There are moments in life where the ground shifts quietly, and moments where it splits clean open. Losing both my parents within ten days, nine years ago now, felt like the latter. Even though I had braced myself for the day, watching two people I loved battle cancer, nothing prepared me for how grief actually lands in the body.
It wasn’t the dramatic kind you see in films. It was silent. Cold. A shock that sat under my skin. A sharp, stinging sensation that I still don’t have the words for, the kind that drops you to a place so low you begin to wonder if you’ll ever find your way out again.
I’ve known heartbreak. The slow burn of separation. The ache of relationships ending. But grief… grief is a different creature. It doesn’t just break your heart; it rearranges your insides. It changes the way you hold your breath, the way you move through rooms, the way you look at time. It takes the world you once knew and tilts it by a few degrees, just enough that nothing ever sits in the same place again.

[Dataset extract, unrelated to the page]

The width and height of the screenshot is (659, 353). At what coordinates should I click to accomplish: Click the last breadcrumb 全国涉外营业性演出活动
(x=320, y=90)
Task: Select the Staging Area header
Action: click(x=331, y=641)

Time itself becomes strange. You keep moving ~ working, loving, functioning ~ but a part of you stays suspended in a moment that no longer exists. And people say things like “time heals,” but what they don’t tell you is that time doesn’t heal for you. It heals with you. Slowly. On the days you least expect it.
Over the years, I’ve realised something: grief isn’t an event. It’s a process. A ritual. A quiet, ongoing conversation between who you were and who you’re becoming.
Some days, you’re pulled back into the shadows without warning, a sound, a scent, a song. Some days, you feel surprisingly steady, like the world is letting you breathe again. And some days, you catch yourself laughing and feel guilty for it, as if joy is a betrayal.
But there’s I’ve learned, gently, over time…
Grief is the clearest proof that love was real.
Its weight can crush you, yes. But its presence also reminds you that you were loved deeply enough to mourn, and brave enough to keep living with the emptiness that love left behind.
And strangely, there’s beauty in that.
Grief actually forces you to look inward, to peel back layers you’ve carried for years, to understand your own resilience, to meet parts of yourself that only emerge in darkness. It makes you soften in places you once hardened, and strengthen in places you once collapsed.
It teaches you that life doesn’t return to “normal.”
It moves you toward a new normal, one built with more awareness, more gratitude, more gentleness with yourself and others.
I’m not fully recovered from losing my parents, and maybe I never will be. Maybe the point isn’t recovery at all. Maybe the point is learning to walk with the loss without letting it define every step.
Grief, when you let it, becomes a compass.
It teaches you what matters.
It teaches you who matters.
It teaches you how short and fragile this entire journey really is.
And somewhere in that understanding, in that soft surrender, you begin to find hope again. Not the loud, triumphant kind. The quiet kind. The kind that whispers:
You’re still here.
You’re still moving.
You’re still becoming.
If you’re grieving, or carrying a loss that feels too heavy to put into words, I want you to know, you’re not broken. You’re human. And the world needs your kind of heart, the one that has known darkness and still chooses to look for light.